Cela dit, j’aimerais ajouter un constat à ce que les médias soulignent régulièrement: je suis d’avis que si les marchés ont si bien fait au cours des 10 dernières années, c’est en bonne partie parce que les 10 années précédentes avaient été particulièrement éprouvantes. Voyez par vous-même:

Je tire quelques constats de ce tableau.

D’une part, on peut voir que la décennie de 1999 à 2008 avait été particulièrement difficile pour les investisseurs. Il convient de préciser que 1999 représente à peu près le sommet des titres techno et que la décennie s’est terminée par la crise financière: d’un sommet à un creux. D’autre part, cette décennie chevauche quelques événements particulièrement traumatisants pour les investisseurs, dont, évidemment, l’éclatement de la bulle techno au début des années 2000, les attentats du 11 septembre 2001 et la crise financière de 2008-2009. Combien d’investisseurs n’ont pas su résister à cette série noire et ont tout simplement vendu leurs placements boursiers durant cette période? En somme, le marché américain a enregistré un rendement annuel composé de -1,4% au cours de la période alors que le marché canadien a obtenu 5,3% (les rendements affichés tiennent compte des dividendes).

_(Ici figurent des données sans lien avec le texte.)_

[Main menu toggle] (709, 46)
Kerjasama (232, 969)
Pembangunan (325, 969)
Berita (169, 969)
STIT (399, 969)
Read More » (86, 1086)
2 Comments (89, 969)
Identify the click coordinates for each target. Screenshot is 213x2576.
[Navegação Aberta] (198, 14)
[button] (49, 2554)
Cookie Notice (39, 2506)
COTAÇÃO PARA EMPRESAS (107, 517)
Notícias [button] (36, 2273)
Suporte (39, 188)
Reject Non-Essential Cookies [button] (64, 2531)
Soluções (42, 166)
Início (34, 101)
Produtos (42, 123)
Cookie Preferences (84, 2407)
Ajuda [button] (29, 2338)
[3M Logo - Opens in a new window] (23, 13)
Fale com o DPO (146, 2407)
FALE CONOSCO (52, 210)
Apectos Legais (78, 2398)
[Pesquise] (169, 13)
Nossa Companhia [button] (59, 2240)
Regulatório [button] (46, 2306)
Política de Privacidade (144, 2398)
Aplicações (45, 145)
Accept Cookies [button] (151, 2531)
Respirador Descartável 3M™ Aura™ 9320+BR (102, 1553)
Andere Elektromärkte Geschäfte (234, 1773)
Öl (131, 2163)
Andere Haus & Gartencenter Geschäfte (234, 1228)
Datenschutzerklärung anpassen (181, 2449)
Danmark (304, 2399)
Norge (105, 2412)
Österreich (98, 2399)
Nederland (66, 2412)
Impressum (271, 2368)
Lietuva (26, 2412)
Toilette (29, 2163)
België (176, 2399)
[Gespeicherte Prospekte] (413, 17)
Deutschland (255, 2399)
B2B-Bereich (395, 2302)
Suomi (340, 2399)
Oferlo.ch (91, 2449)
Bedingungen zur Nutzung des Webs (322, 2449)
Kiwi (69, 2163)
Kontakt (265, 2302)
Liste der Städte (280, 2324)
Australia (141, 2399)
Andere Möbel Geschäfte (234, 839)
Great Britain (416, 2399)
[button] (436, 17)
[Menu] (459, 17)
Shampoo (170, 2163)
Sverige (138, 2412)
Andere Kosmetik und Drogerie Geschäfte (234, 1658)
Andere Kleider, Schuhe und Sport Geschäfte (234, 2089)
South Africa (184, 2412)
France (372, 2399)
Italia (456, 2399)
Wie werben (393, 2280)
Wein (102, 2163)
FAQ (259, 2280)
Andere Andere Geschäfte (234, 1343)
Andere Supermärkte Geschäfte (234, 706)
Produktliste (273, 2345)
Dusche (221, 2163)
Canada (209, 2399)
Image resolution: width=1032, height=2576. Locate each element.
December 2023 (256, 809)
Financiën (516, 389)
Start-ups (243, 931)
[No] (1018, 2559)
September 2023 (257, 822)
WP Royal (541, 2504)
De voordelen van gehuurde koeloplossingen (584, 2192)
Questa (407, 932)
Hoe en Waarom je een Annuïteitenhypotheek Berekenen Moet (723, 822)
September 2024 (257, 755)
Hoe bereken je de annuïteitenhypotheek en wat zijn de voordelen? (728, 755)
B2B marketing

D’autre part, il est vrai que la dernière décennie, de 2009 à aujourd’hui, a été faste avec un rendement annuel composé de 14,7% pour le S&P 500 . Mais on peut arguer que de tels rendements représentent ni plus ni moins un rattrapage des indices boursiers après une décennie de rendements médiocres.

En effet, si vous regardez les rendements boursiers sur 20 ans, vous constaterez qu’ils sont tout au plus corrects: 7,2% annuel composé pour le marché canadien et 6,3% pour le marché américain. Rien d’exceptionnel.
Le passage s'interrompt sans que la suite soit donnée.